In secondo luogo, il richiamo alla disabilità è stato inserita nel ddl Zan piuttosto tardi, quando l’articolato di legge era già stato impostato: lo conferma il fatto che nulla che riguardi la disabilità è presente nel testo, che vuole introdurre nuovi reati e si preoccupa di istituire una Giornata per 'sensibilizzare' gli studenti sull’omofobia (eccetera). E non a caso la disabilità non è presente nemmeno nelle definizioni dell’articolo 1. Non paia una pretesa superflua: la definizione di disabilità è tutt’altro che pacifica, e la classificazione internazionale del funzionamento (Icf, nella sigla inglese) adottata vent’anni fa dalla Organizzazione mondiale della sanità non è condivisa da tutti gli Stati perché – nel chiedere che si tolgano le barriere e si favoriscano i facilitatori per le persone colpite da qualche problema di salute – chiama in causa la responsabilità politica di intervenire attivamente per rimediare a situazioni che trasformano una persona con un bisogno di assistenza in un disabile.

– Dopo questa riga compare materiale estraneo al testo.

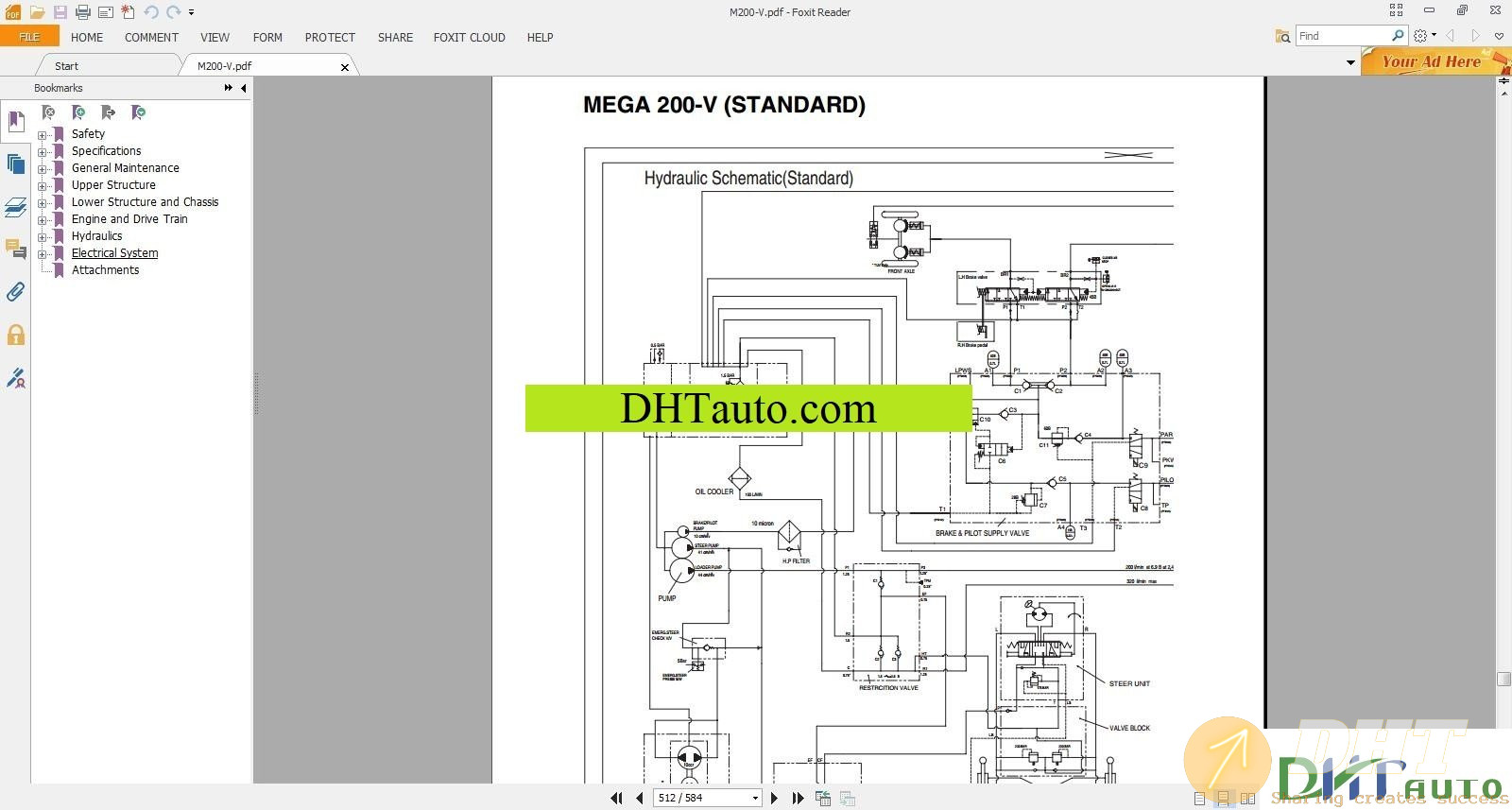The image size is (1512, 810).
Task: Open the Comments panel in sidebar
Action: click(x=15, y=250)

In terzo luogo, la disabilità ha già una sua legge contro le discriminazioni: la legge 67 del 2006, che permette anche alle associazioni di agire in giudizio contro i comportamenti discriminatori. Come è accaduto nel 2010 quando CoorDown intervenne contro un grande parco di divertimenti italiani che non permetteva l’accesso ad alcune attrazioni alle persone con sindrome di Down.
Infine – in cauda venenum – una legge che volesse combattere le discriminazioni subite dalle persone disabili avvierebbe almeno una riflessione e affermerebbe come principio che il primo diritto che hanno le persone disabili è quello di vivere. Quindi si batterebbe non perché possano accedere al suicidio con l’aiuto di un medico, ma perché abbiano accesso a tutti gli ausili e le terapie che servono loro. E 'contesterebbe' la possibilità di abortire un feto perché la sua disabilità provoca pericoli per la salute psichica della donna (come prevede la legge 194). L’aborto è un tema che le associazioni di solito affrontano malvolentieri, preferiscono concentrarsi sulle attività di sostegno e assistenza alle persone con disabilità e alle loro famiglie. È evidente però che se non viene difeso il diritto alla vita di una persona con sindrome di Down, il messaggio che si lancia è che 'vale meno' degli altri. Ed è inutile, poi, lamentarsi dell’utilizzo di un linguaggio spregiativo o discriminatorio, quando viene considerato del tutto legittimo non far venire al mondo una persona disabile.
È bene dirlo chiaro: il sostegno al ddl Zan così com’è finisce per essere un puro adeguarsi al 'politicamente corretto', ma non giova alle persone con disabilità.